• [SOURCE DOCUMENT]
Former Senator John Burton called foie gras production “an inhumane process that other countries have sensibly banned.”

Given this outrage related to mistreating birds, you might be surprised to learn that human foie gras industries are booming.  Children’s livers are apparently particularly tasty. Not unlike veal, I suppose.

I’m putting $50K of my own money into related investments, but we’ll get back to that in a minute. First, some background…

For most of the 20th century, fatty liver and liver cirrhosis had two primary causes: drinking too much alcohol (e.g. Mickey Mantle) or hepatitis B or C (via IV drug use, unhygienic tattooing, tainted blood transfusions, etc.).

But in the last few decades, even infants are showing up with livers that should belong to hardcore alcoholics.  And the numbers aren’t small.

It’s estimated that one in ten American children now suffer from non-alcoholic fatty liver disease (NAFLD), alongside 40 million affected adults. If you’re an obese Mexican-American boy, the odds are 50-50 (!) that you have NAFLD, thanks to genetic predisposition (PNPLA3 gene).

15 years ago, this disease was unheard of.  In 10 years, it’s projected to be the #1 cause of liver transplants. Put another way — In 2001, NAFLD was the reason for 1 out of every 100 liver transplants; by 2010, it was up a ten-fold to 1 in 10; by 2025, assuming nothing stems this tide, there could be five million Americans who need new livers because of it.

Who are driving this trend?

Some point fingers at good folks such as Coca-Cola, juice “cocktail” manufacturers, and the like.  Given that many researchers blame fructose, it’s not a huge stretch. Personally, the whole thing makes me sick.  I’d like to sic the best scientists in the country on them.

Ah, and this is where the good news comes in.

There is a way, albeit an indirect way, to do this. I implore you to read on and bear with me.  This is where it gets exciting.

The NIH alone has spent $155 billion on cancer research since 1972, and cancer survival is up a paltry 3% as a result. The US government spends over $25 billion EACH year on HIV/AIDS. That’s a lot of money.

One might assume fatty liver disease would require similar sums. After all, more American adults have NAFLD than prostate cancer, Alzheimer’s disease, heart disease, or type 2 diabetes.

NAFLD

That’s the disconnect…and the opportunity to be part of history.

Enter the “Manhattan Project of Nutrition”

The Nutrition Science InitiativeNuSI–has been called the “Manhattan Project of nutrition.” They are run like a lean startup, and I’m proud to be a part of their advisory board.

They don’t take industry money, so they have no interests to protect.

They believe the NAFLD epidemic can be curtailed for a total of $50 million, but the whole domino effect starts with just $1 million.  It is a rare day in science when fundamental questions about an epidemic can be answered with such little money (respectively). It’s an incredible Archimedes lever.

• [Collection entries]

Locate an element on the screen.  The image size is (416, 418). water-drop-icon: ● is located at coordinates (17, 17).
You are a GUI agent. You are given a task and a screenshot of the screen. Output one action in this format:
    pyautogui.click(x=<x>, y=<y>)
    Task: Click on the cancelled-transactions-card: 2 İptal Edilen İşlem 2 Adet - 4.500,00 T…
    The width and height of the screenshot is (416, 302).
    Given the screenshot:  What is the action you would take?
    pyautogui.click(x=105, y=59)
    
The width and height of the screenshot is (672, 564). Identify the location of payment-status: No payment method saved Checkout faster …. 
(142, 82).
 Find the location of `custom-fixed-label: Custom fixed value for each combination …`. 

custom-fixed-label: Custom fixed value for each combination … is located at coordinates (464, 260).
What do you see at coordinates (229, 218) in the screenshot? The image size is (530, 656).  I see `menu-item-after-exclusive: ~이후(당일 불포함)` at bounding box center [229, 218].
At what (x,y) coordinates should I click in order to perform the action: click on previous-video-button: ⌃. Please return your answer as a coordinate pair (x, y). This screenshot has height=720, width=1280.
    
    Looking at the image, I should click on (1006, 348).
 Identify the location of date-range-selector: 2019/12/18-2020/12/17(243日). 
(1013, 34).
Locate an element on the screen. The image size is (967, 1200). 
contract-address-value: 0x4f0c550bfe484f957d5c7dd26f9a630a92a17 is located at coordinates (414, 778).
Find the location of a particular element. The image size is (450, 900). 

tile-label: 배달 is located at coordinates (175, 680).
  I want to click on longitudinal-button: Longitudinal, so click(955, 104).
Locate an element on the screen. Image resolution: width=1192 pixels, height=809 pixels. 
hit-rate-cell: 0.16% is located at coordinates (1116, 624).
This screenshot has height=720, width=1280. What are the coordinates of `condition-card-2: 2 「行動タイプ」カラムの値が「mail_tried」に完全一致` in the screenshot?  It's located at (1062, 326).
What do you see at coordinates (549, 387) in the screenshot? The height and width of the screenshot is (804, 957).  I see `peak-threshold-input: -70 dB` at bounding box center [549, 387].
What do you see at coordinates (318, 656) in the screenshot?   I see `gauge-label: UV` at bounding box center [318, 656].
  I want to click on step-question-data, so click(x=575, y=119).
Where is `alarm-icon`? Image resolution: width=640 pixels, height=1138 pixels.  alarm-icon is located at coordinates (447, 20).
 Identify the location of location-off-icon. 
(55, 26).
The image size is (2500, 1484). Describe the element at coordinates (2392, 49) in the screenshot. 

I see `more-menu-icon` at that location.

• [ACTIVITY 1] Render this sentence from the fatty liver article in Spanish: "They don’t take industry money, so they have no interests to protect."
• [ACTIVITY 2] Carry on the fatty liver article, picking up after its final sentence.

• [WRITTEN REPLY 1] No aceptan dinero de la industria, así que no tienen intereses que proteger.

• [WRITTEN REPLY 2]
For context, NuSI argues that there are dietary triggers of diseases, including obesity, type 2 diabetes, cancer, and fatty liver disease. To determine what the triggers are, NuSI assembles teams of the best scientists in the country (e.g., from Stanford, Harvard, Columbia, NIH, UCSF, UCSD, Emory, etc.) to fund and execute the kind of research nobody else is willing (or able) to perform.

For NAFLD, NuSI’s team of experts have designed three trials to determine the respective roles of too many calories, too many carbohydrates, and too much sugar–the leading three hypotheses–as dietary triggers.

In early 2015, this team will begin the first ever controlled clinical trial to see if removing sugars from the diet can reverse fatty liver disease in children.

40 kids with NAFLD will be split into two groups, with 20 simply observed on their normal diet as controls, and 20 provided with a diet that’s identical to what they usually eat, but completely devoid of added or refined sugars. The scientists’ hypothesis is that the sugar-free diet will at least stop the progression of NAFLD in these kids, and may even reduce the amount of fat in their livers.

If that’s the case, it’ll be the best evidence we have linking sugar to fatty liver disease.

My $50,000 Challenge…And How to Get Involved

I’m personally matching up to $50,000 for whatever is raised through this blog post, and every donation–big or small–makes a major difference.

[UPDATE: An anonymous donor — a generous reader of this blog — has offered to match up to another $150,000. That means that if you all help donate or contribute just $200,000, another $200,000 will be matched for a total of $400,000!]

Any donation is also a tax write-off, as NuSI is a non-profit organization (of course, speak with your tax advisor). Perfect for end-of-the-year giving.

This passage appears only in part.